Wednesday 16 December 2015

Jerry Corbitt - Corbitt [1969], album review



70s Representative

This is a great late 60s album, just remastered, and I first became aware of Jerry Corbitt when his superb if brisk song Let the Music Get Inside appeared on the wonderful Polydor compilation album Way In to the 70s.

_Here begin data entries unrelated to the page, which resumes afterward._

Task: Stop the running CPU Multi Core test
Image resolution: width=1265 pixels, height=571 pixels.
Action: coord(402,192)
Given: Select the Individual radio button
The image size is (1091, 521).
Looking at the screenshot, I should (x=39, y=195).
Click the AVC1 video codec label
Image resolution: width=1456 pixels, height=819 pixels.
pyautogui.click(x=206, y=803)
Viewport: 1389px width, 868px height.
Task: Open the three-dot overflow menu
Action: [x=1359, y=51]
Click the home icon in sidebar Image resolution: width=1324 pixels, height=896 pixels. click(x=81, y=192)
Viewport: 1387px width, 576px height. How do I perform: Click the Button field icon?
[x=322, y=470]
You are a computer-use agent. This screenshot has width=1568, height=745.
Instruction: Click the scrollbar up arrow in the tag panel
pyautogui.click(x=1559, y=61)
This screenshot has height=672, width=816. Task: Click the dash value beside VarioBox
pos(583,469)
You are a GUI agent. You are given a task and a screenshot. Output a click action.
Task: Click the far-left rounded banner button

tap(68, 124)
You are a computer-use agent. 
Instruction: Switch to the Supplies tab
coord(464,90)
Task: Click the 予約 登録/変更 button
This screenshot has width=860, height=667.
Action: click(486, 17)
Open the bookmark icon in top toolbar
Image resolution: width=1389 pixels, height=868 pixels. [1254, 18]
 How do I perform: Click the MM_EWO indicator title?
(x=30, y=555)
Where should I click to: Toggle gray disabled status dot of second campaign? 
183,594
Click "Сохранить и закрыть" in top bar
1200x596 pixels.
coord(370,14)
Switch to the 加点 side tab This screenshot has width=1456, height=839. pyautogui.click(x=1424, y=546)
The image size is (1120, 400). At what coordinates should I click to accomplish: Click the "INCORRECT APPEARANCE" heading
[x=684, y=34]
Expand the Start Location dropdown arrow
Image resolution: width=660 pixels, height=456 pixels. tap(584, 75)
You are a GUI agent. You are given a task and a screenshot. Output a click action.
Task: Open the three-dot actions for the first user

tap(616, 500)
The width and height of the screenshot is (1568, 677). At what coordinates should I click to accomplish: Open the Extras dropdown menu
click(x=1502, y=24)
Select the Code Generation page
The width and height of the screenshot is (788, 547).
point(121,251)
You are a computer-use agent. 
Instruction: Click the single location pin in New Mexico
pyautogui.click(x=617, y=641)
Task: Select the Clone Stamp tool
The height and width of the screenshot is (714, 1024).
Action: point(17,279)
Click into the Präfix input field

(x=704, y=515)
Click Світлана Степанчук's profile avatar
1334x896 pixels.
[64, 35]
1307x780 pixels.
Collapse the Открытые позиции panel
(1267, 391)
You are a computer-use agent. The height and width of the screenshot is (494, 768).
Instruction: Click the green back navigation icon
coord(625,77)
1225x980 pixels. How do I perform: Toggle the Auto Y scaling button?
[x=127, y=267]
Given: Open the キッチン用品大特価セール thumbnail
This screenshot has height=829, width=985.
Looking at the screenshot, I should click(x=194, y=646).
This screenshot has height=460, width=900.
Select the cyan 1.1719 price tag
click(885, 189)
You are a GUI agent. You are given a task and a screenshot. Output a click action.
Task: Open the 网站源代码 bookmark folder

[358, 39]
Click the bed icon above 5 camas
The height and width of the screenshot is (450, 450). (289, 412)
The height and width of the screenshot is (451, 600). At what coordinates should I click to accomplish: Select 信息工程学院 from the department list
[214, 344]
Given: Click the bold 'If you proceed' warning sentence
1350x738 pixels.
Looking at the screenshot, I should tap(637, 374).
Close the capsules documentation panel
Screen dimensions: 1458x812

That song leads off this 1969 album, the gritty vocal – with a couple of great near-yodels – as punchy as the snappy guitar work [both that opener and eighth ragtime The Rain Song contain the lyrics blow your mind and I think this was a perfect fit for Polydor’s target audience for this record]. Listening to Corbitt’s Youngblood song Grizzly Bear of 1967 gives an indication of the fine playing and singing, and on second track here Out of the Question he sings with gutsy passion again whilst the acoustic guitar solo is folk-blues perfection, a synth orchestrating heavily in the background for heightened atmosphere. Country Girl, which is a proper countryrock hoe-down, and straighter country Queen of England, both signal his later work with Charlie Daniels. Ninth Banned in Boston returns to the rock singing with superb blues harmonica in support of the guitar picks. The most 70s/psychedelic song is closer The Kahuna Song with its anti-war lyrics, an earnestly emotive folk song.